WASHINGTON—House Financial Services Committee Chairman French Hill (R-AR) Tuesday voiced strong support for rolling back Dodd-Frank regulations, arguing the law’s one-size-fits-all mandates have unfairly burdened smaller financial institutions like credit unions.

In opening remarks at this week’s hearing reviewing the law’s 15-year impact, Hill said Dodd-Frank has diverted resources away from community service and toward regulatory compliance, while empowering unaccountable agencies and stifling capital markets.

French Hill

"Our colleagues across the aisle often criticize today’s banking system, but rarely do they acknowledge that it is a direct result of the policies they enacted after the 2008 financial crisis along party-lines,” Hill said. “Dodd-Frank was sold to the American people as a sweeping fix to prevent another crisis, yet over time it has become clear that this approach has not delivered as promised for Main Street.”

Instead, Hill asserted, history shows the law punished community financial institutions through its one-size-fits-all mandates, shifted activity outside the banking system, created new and unaccountable agencies like the CFPB, and prioritized duplicative compliance and regulation by enforcement over actual consumer protection.

"These smaller institutions did not cause the crisis, but they have been forced to navigate new compliance burdens and divert resources away from serving their communities and toward satisfying Washington bureaucrats,” Hill stated. "The law created new agencies, like the CFPB, which has operated with unprecedented autonomy and minimal accountability to Congress or the American people.”
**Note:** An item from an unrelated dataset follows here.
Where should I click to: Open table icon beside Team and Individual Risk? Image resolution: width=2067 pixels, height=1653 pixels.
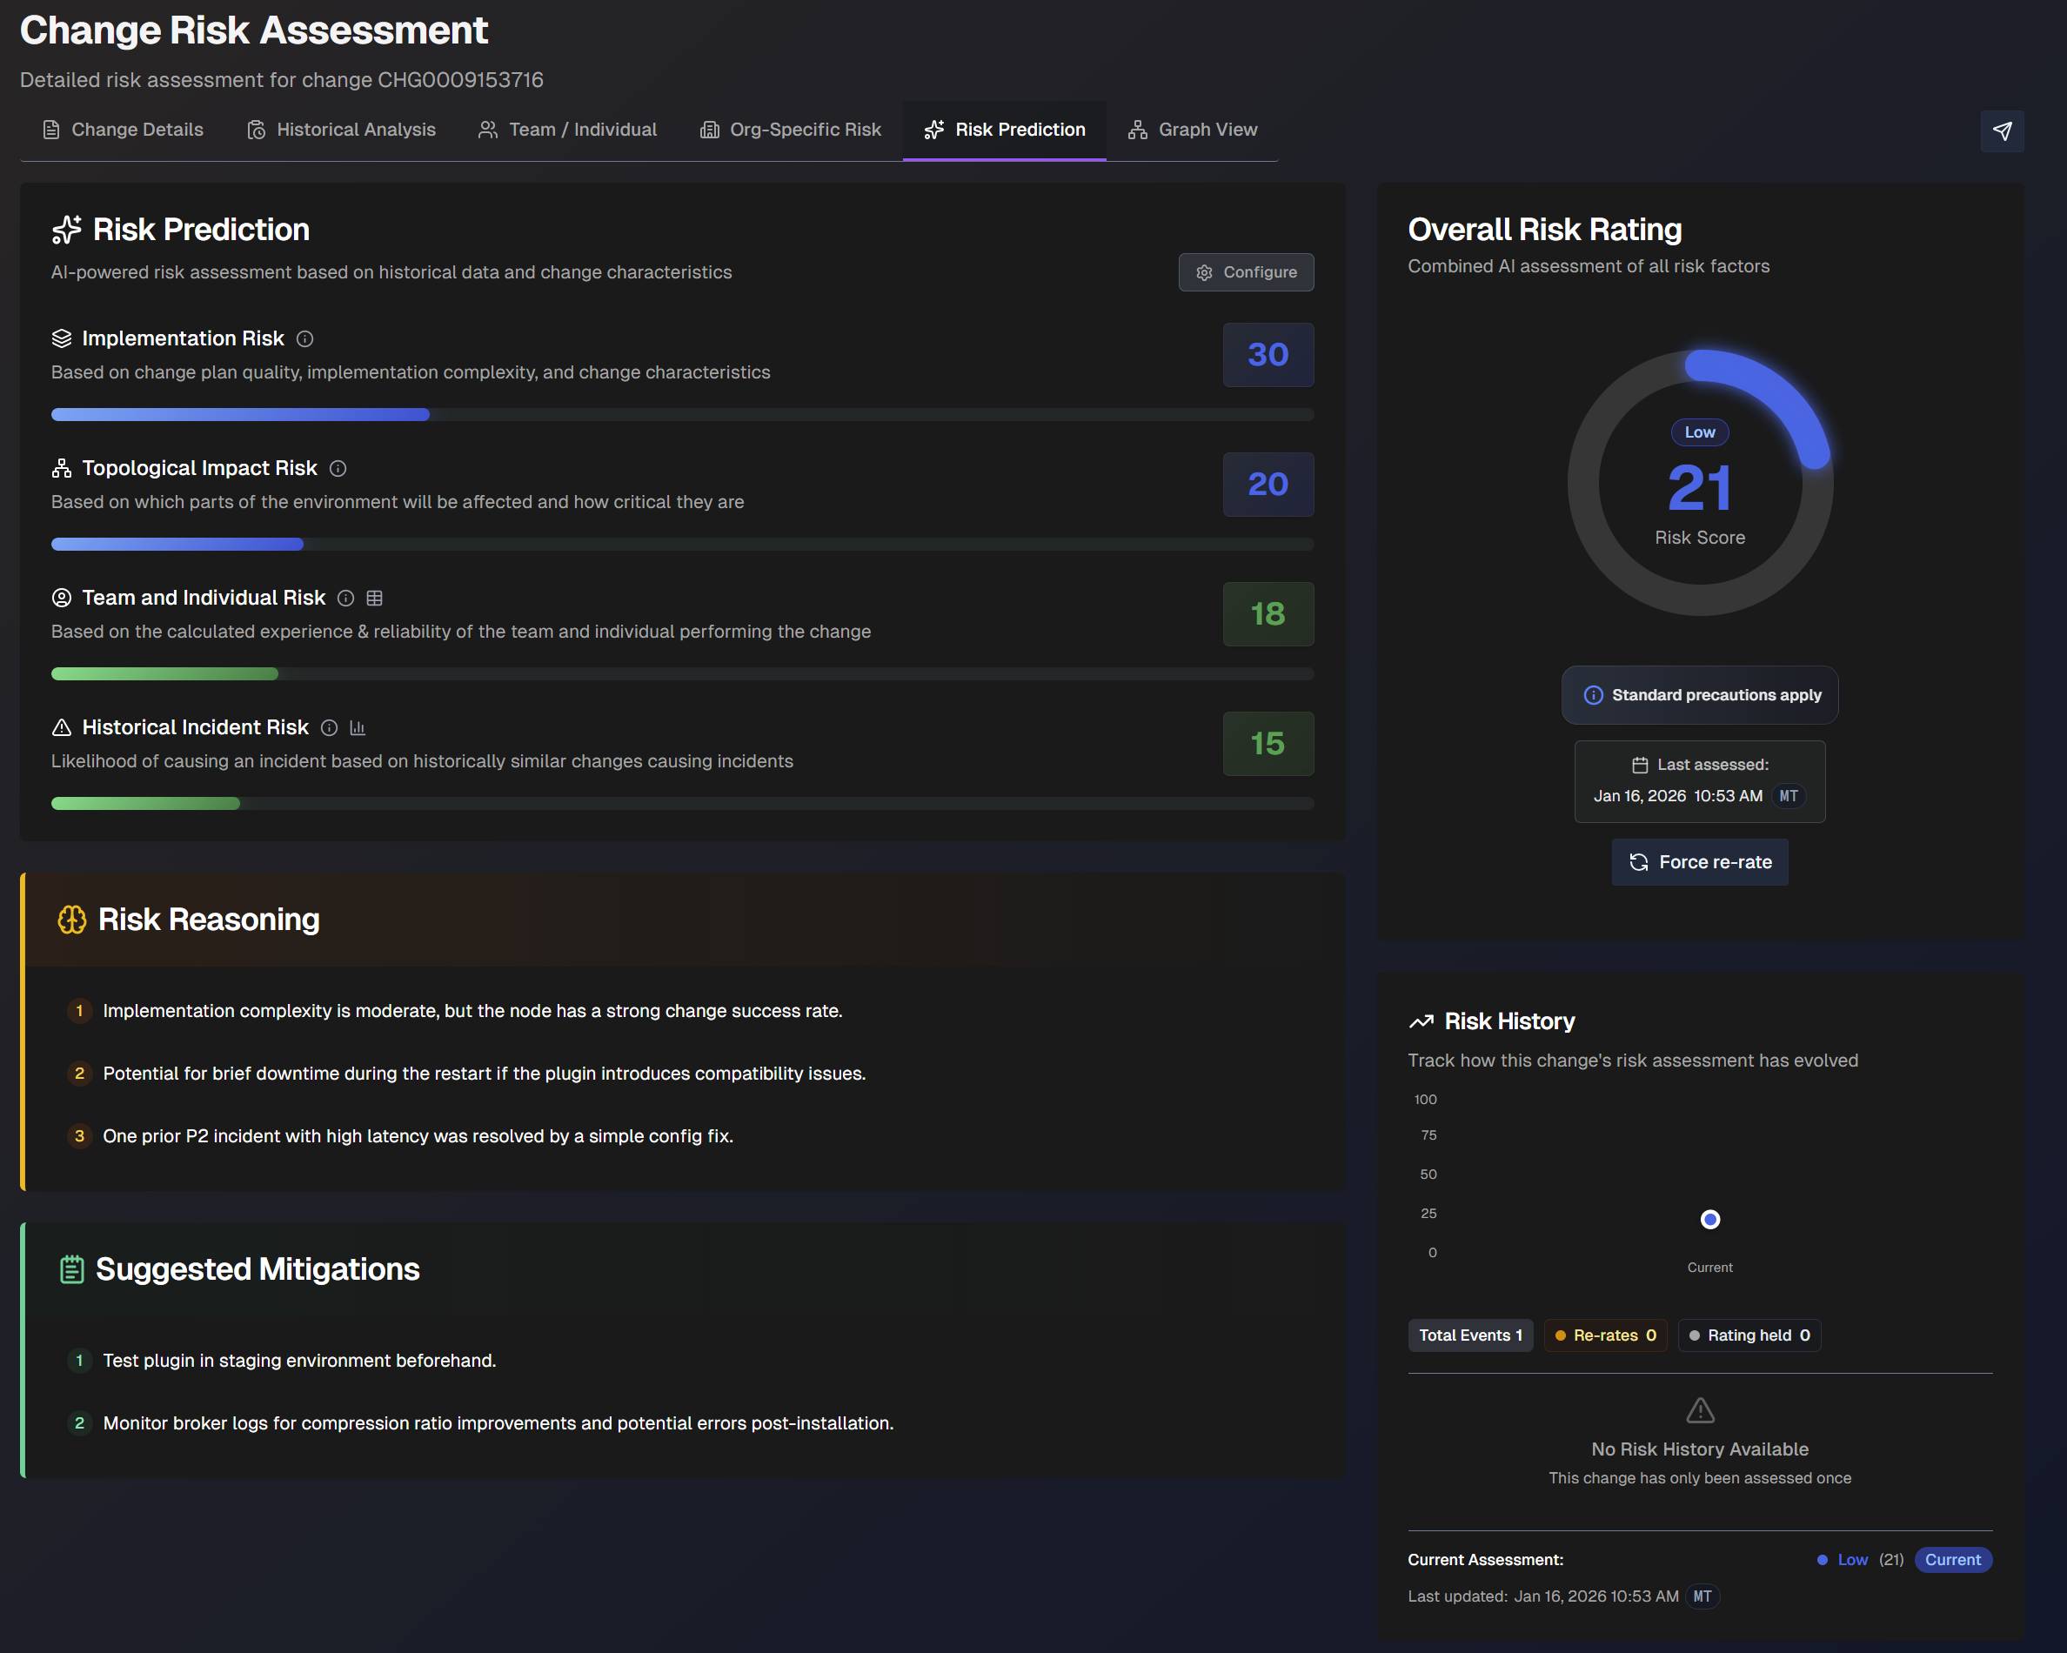pos(375,598)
Hill pointed out that for 15 years, the financial system has lived under the shadow of Dodd-Frank.

The Law Was a 'Burden'

"This law didn’t just reshape banking, it rewrote the rules for our capital markets,” he said. “It handed the SEC sweeping new powers that have led to regulatory overreach, costly disclosure mandates, and mission creep into areas like corporate governance and executive compensation, areas historically governed by state law and protected by the business judgment rule.”

“For 15 years, these policies have burdened U.S. public companies while giving foreign competitors a leg up. Even worse, foreign private issuers were exempted from many of the most burdensome Dodd-Frank disclosure requirements,” Hill continued.

Hill acknowledged that healthy competition and innovation drive economic growth, creating more opportunities and better financial services for all Americans.

"Instead of burdening institutions with excessive red tape, we should be empowering them to better serve families, small businesses, and local communities,” he said. “That includes small and midsize companies trying to raise capital or grow through the public markets. Unfortunately, the complexity and costs imposed by Dodd-Frank have helped fuel the long-term decline in U.S. IPOs and discouraged companies from going public altogether.”

As the HFSC hearing examines the last 15 years, Hill encouraged representatives to do so with clear eyes.

"It’s also time to take a hard look at the rules that never made sense in the first place, rules that sit on the shelf and create needless uncertainty for market participants, just waiting for an unelected bureaucrat to dust them off and use them,” Hill said. “That’s not how our system should work. We must work together to craft thoughtful, bipartisan reforms that restore balance, foster growth, and protect consumers.”